Copy out the stretch of the records below from the line containing "Given: Click the" through the end, word for word, leaving the pictures out.

──────────

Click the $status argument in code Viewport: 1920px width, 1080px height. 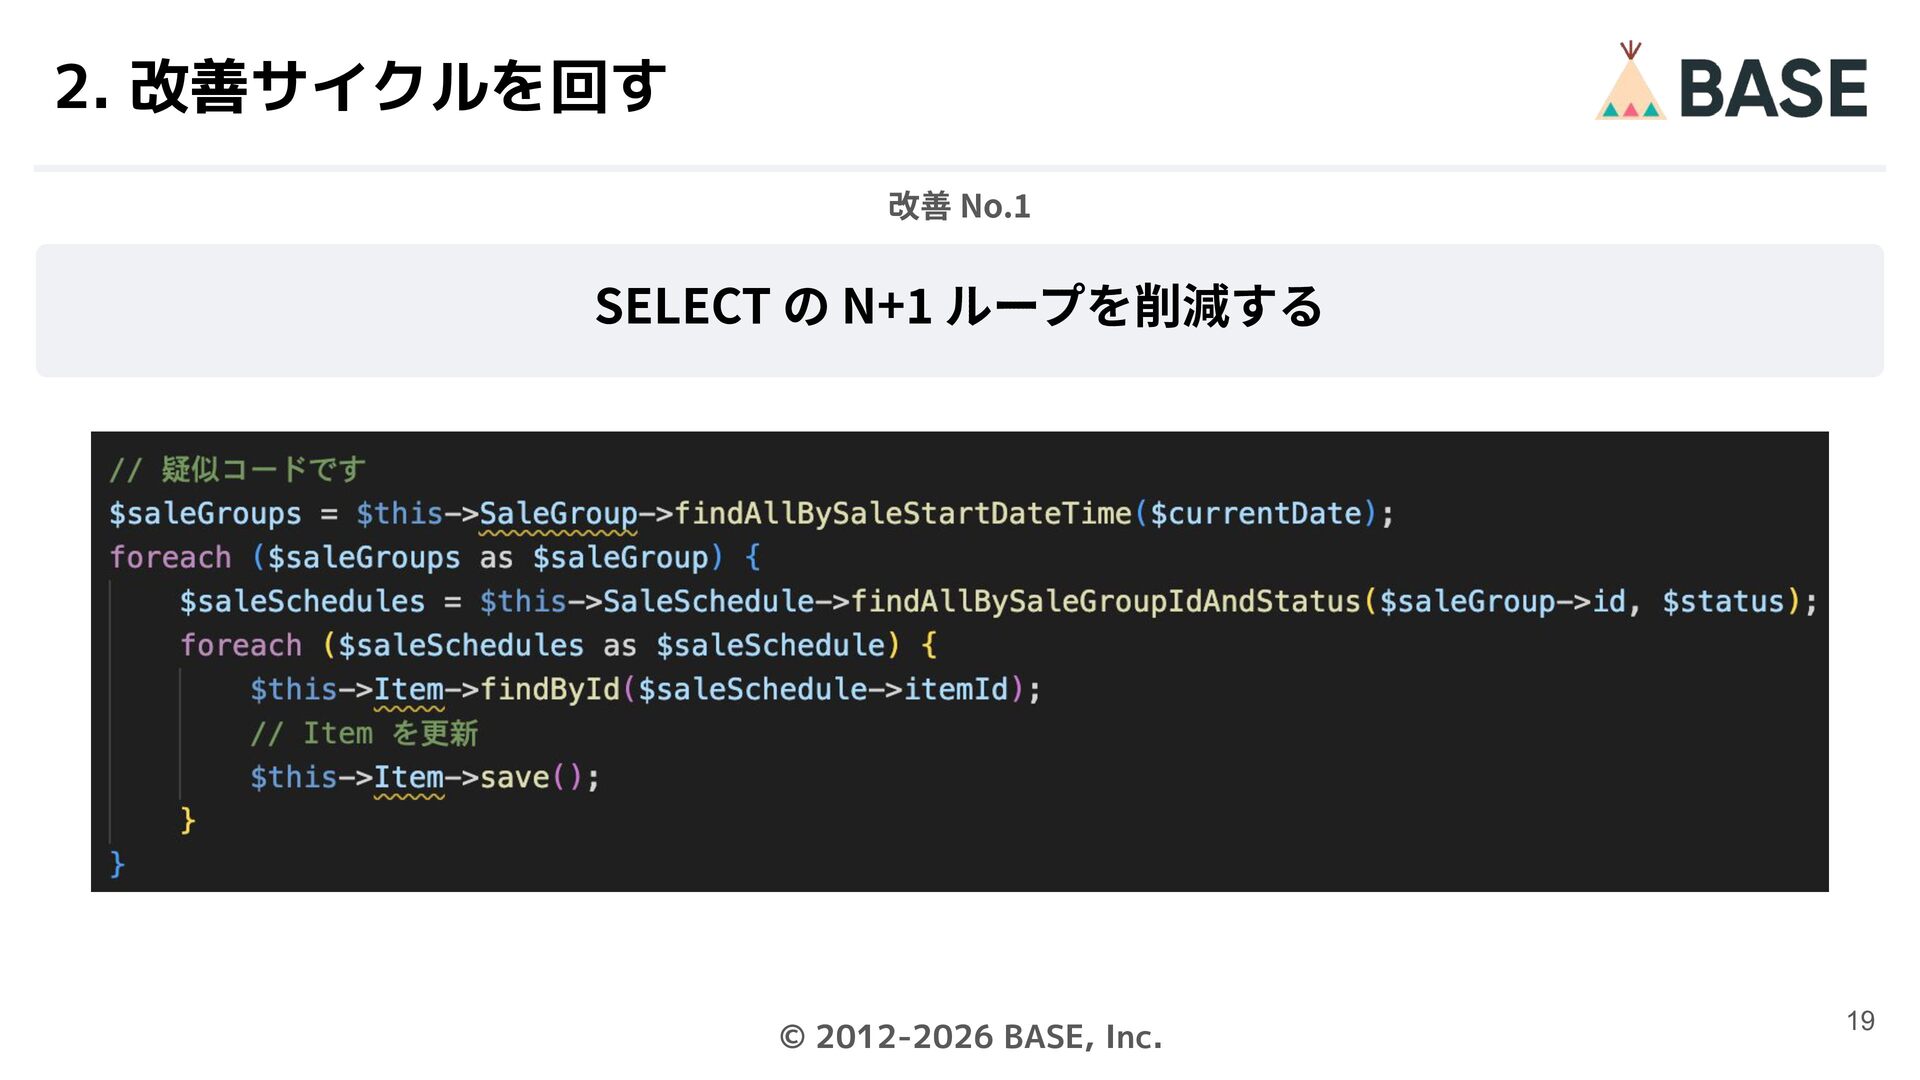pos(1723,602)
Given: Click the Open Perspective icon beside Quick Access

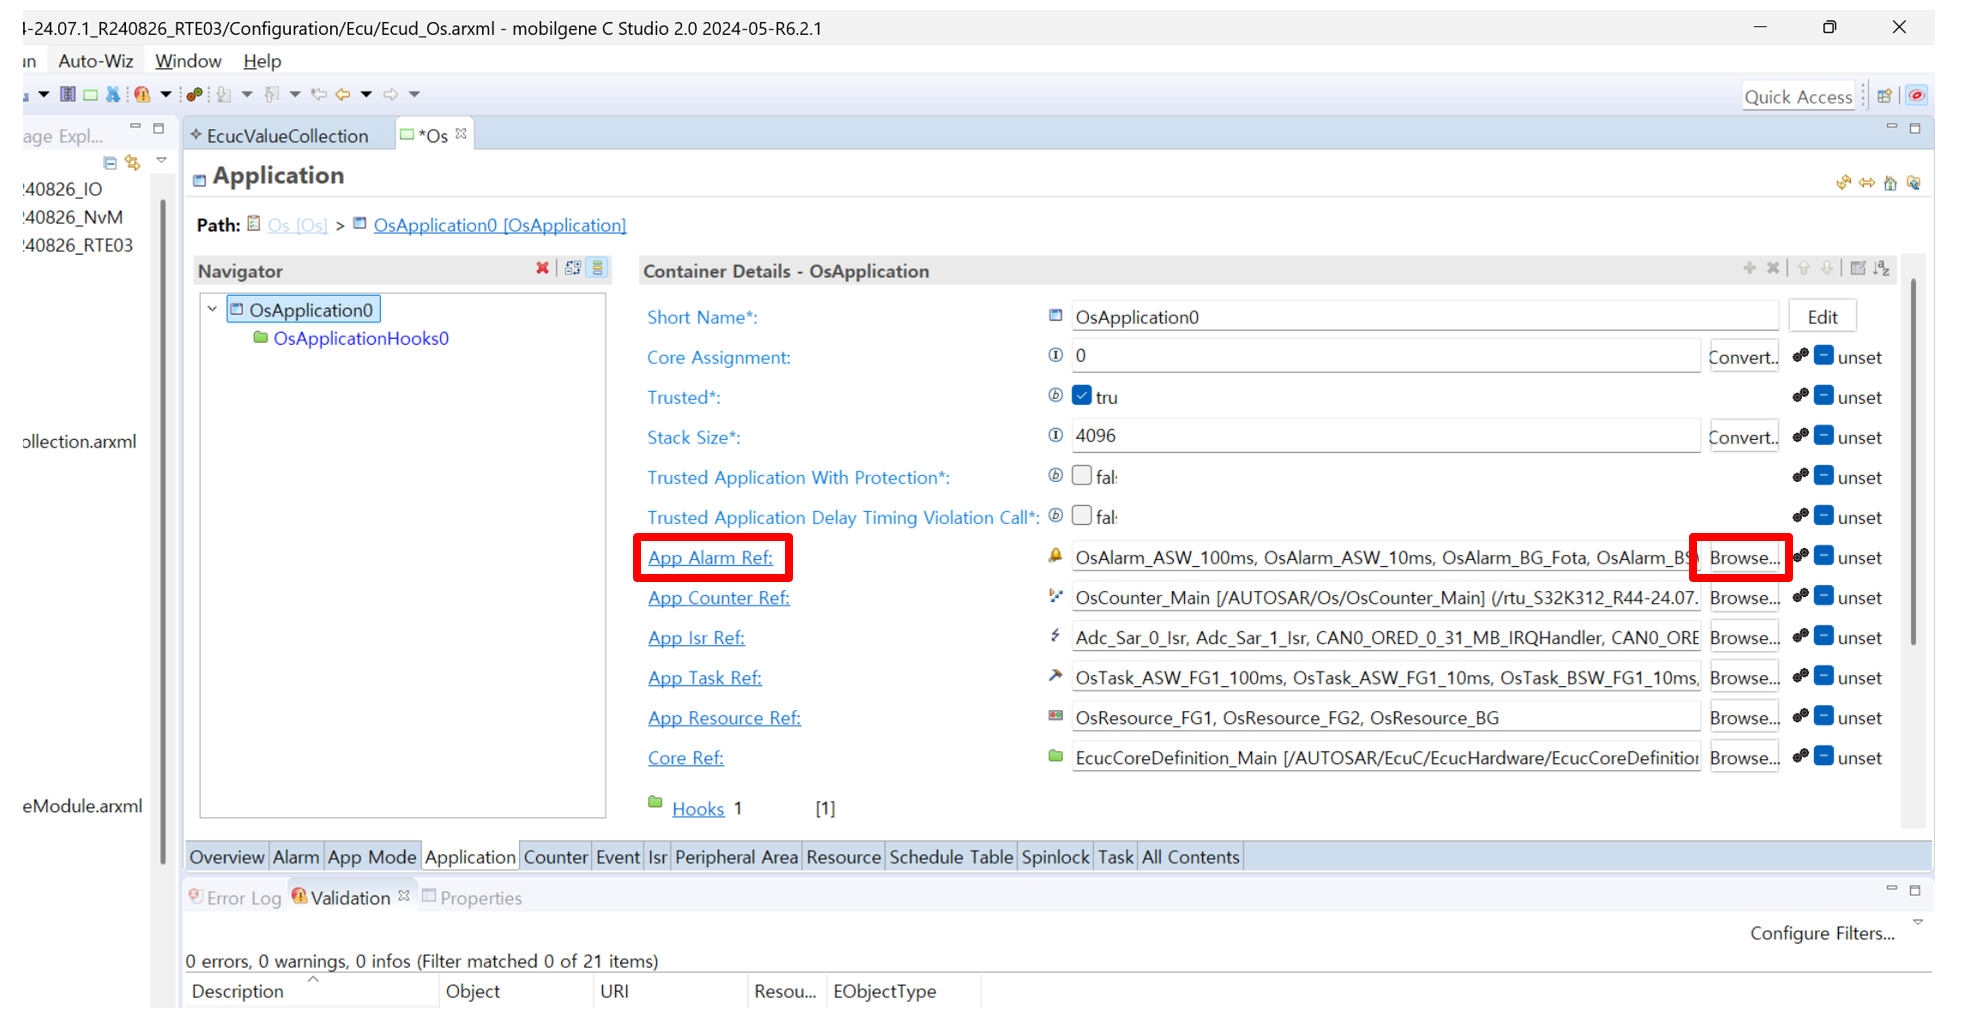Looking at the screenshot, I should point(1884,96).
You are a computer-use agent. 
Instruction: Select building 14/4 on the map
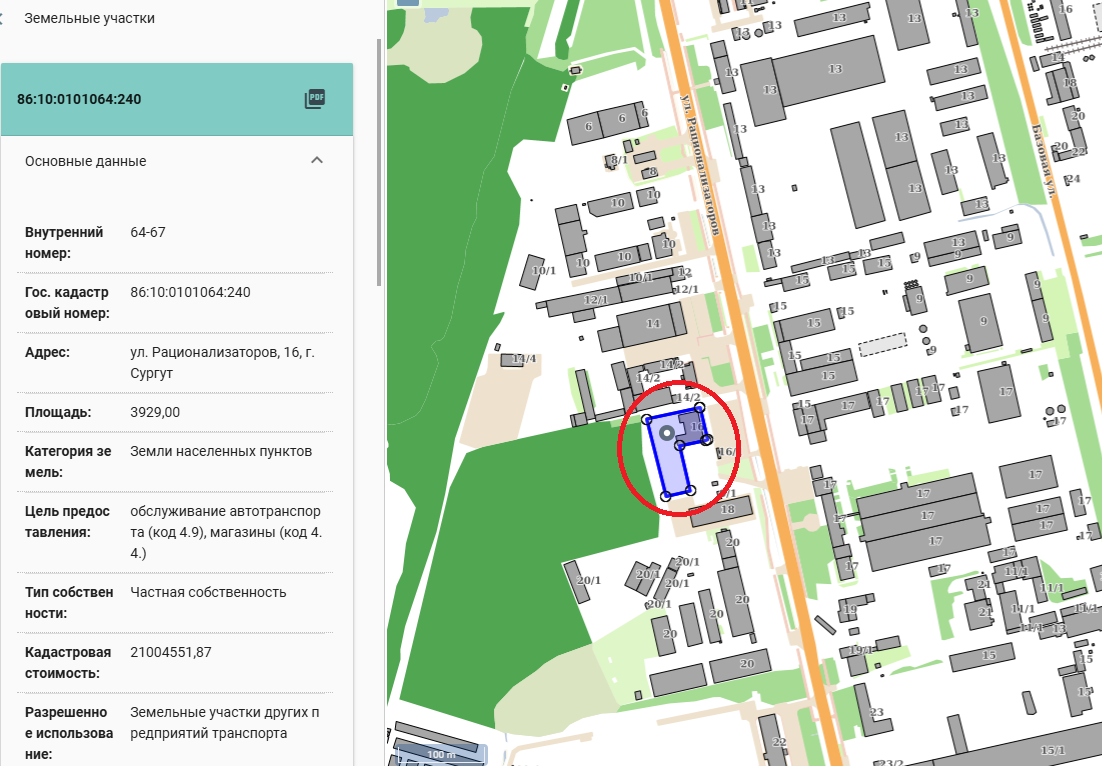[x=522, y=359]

──────────

[IN RESPONSE]
Given: Click the Open Perspective icon beside Quick Access

Looking at the screenshot, I should point(1884,96).
You are a computer-use agent. 
Instruction: Select building 14/4 on the map
[x=522, y=359]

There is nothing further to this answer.